L’annuncio dello sbarco in borsa di Universal Music Group (UMG) segna il cambio di un’epoca in casa Vivendi. Il gigante francese dei media dovrà affrontare il futuro senza la sua potente locomotiva, puntando sullo sviluppo e il consolidamento delle sue altre attività che oggi sono meno profittevoli. Lo scrive oggi La Tribune, in un’analisi critica che disegna lo scenario futuro di Vivendi dopo la ‘scorpacciata’ in arrivo con lo sbarco in borsa di Universal Music. 

L’annuncio della IPO

Vivendi intende esaminare il dossier della quotazione sul mercato Euronext entro la fine dell’anno dopo il parere degli azionisti all’assemblea straordinaria convocata per il prossimo 29 marzo (il comunicato di Vivendi del 13 febbraio)
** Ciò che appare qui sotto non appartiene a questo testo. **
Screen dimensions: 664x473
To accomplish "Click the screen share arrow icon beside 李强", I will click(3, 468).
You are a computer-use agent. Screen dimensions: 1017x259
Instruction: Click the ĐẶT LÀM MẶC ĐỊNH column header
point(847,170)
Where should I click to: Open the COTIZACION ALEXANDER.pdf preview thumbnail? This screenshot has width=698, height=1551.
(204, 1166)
Vivendi ha aperto “alla possibilità di una distribuzione del 60% del capitale di Universal”. Alla notizia il titolo è andato alle stelle, guadagnando fino al 20% in Borsa.
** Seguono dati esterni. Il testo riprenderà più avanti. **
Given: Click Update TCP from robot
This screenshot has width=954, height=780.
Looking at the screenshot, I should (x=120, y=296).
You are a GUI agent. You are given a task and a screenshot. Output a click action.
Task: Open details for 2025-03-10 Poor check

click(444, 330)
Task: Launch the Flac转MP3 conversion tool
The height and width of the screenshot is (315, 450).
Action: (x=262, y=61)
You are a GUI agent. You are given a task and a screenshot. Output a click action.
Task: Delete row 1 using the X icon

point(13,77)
“Questa distribuzione assumerebbe la forma di una distribuzione eccezionale (“dividendo speciale”). La quotazione delle azioni di UMG, holding attualmente in corso di costituzione nei Paesi Bassi, verrebbe richiesta sul mercato regolamentato di Euronext NV ad Amsterdam, in un paese che è stato una delle sedi storiche di UMG”, ha dichiarato il gruppo francese, che “proporrà anche un dividendo ordinario di 0,60 euro per azione per l’esercizio 2020”.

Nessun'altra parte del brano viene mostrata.